Idea: Dashboard shows a list of services available on the system. For each service it shows: calls per second, success/failures rates, average response time, average CPU used, average existence time, average FINDs, average FILEs. The table is sortable by each column. Table is updated in real time.
IBM Solution Thoughts: The solution could leverage name-value pairs for service name, service version, and service user. As such, metrics would be available through the real time runtime metrics collection mechanism. Open source sample dashboards would be provided as a starting point for customer implementation.
Value: More easily diagnose issues with service usage and system resource usage issues due to REST services.

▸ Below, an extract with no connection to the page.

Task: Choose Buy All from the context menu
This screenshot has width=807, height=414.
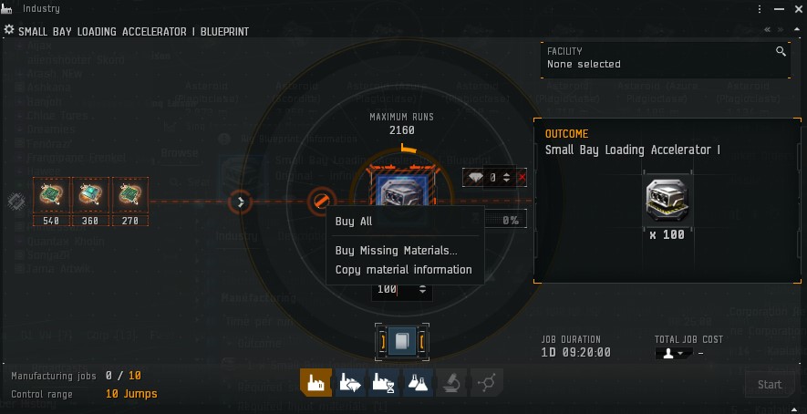Action: (x=354, y=222)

Question: What are the most important metrics to show?
Problem Statement: How can I learn more about a particular service?
Idea: For a specified service, a dashboard shows tables and graphs updated in real time:
date stamp of service activation/deployment. date stamp of last recorded usage.

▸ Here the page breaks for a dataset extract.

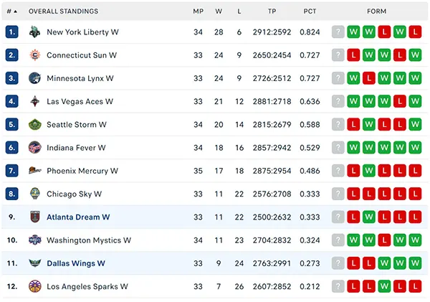Click the Las Vegas Aces logo

click(35, 101)
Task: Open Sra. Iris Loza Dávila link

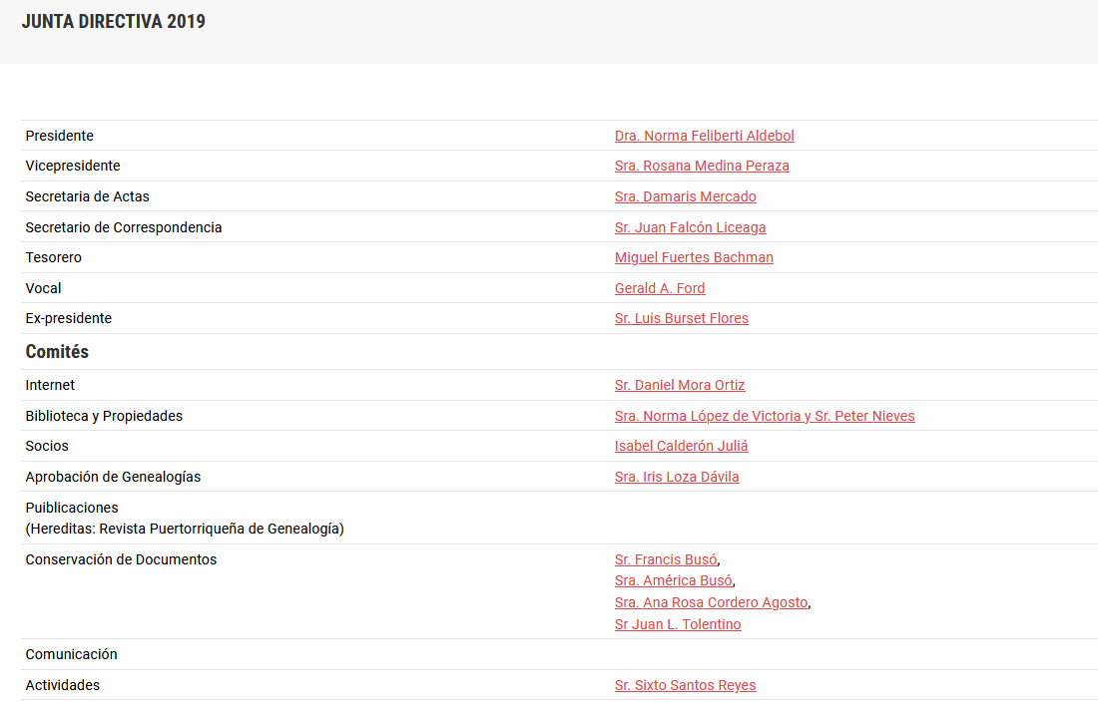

show all components (descriptors, dfdl, etc) that make up a service, datestamp of load/deployment, loadset name, and etc. This could be sent though RTMC at loadset activation/deactivation time. This is very useful for helping operations determine what to do about an issue.
history of calls per second and other key trends.
expanded current metrics such as calls/second, success/failures rates, response time, internal vs external calls, CPU, memory usage, DF usage, etc.
a list of all users of a service and summary metrics of their usage (calls/second, CPU, etc).
a list of code packages called and summary metrics of their usage (calls/second, CPU, etc).
IBM Solution Thoughts: As before, leverage NVPC/RTMC and open source sample dashboards.
Value: More easily diagnose issues with service usage and system resource usage issues due to REST services.
Question: What are the most important details to show?
Problem Statement: How can I learn more about a particular user's usage of a service?
Idea: For a specified user and a specified service, a dashboard shows tables and graphs updated in real time:
history of calls per second and other key trends.
expanded current metrics such as calls/second, success/failures rates, response time, internal vs external calls, CPU, memory usage, DF usage, etc.
a list of code packages called and summary metrics of their usage (calls/second, CPU, etc).
IBM Solution Thoughts: As before, leverage NVPC/RTMC and open source sample dashboards.
Value: More easily diagnose issues with service usage and system resource usage issues due to a REST service used by a given user.
Question: What are the most important details to show?
Problem Statement: How can I quickly understand if a service is causing a resource issue on my system?
Idea: Dashboard shows the results of data science analysis between a the details of a service and overall system state like actual CPU, inuse ECBs, and etc. For example: a correlation analysis between service calls per second by service and the actual CPU of the system.
IBM Solution Thoughts: This builds upon the predictive analytics initiatives leveraging similar techniques on the NVPC/RTMC data in open source sample dashboards.
Value: More quickly diagnose issues with service usage and system resource usage issues due to REST services.
Question: What are the most important analytics to perform? What are the most significant metrics to analyze?
Problem Statement: How can I proactively be notified of REST service behaviors of potential interest? For example:
Service X is not being called today which is different from it's historical trends.
Service X called by user Y is experiencing a high failure rate.
Service X is using more CPU and corresponds to overall system CPU rise.
Idea: Perform various analysis and prioritization of items of interest, surface them on an alerts dashboard page. Potentially provide indications of where to look next.
IBM Solution Thoughts: This builds upon the predictive analytics initiatives leveraging similar techniques on the NVPC/RTMC data in open source sample dashboards.
Value: More quickly diagnose issues with service usage and system resource usage issues due to REST services.
Question: What are the most important analytics to perform? What are the most significant metrics to analyze?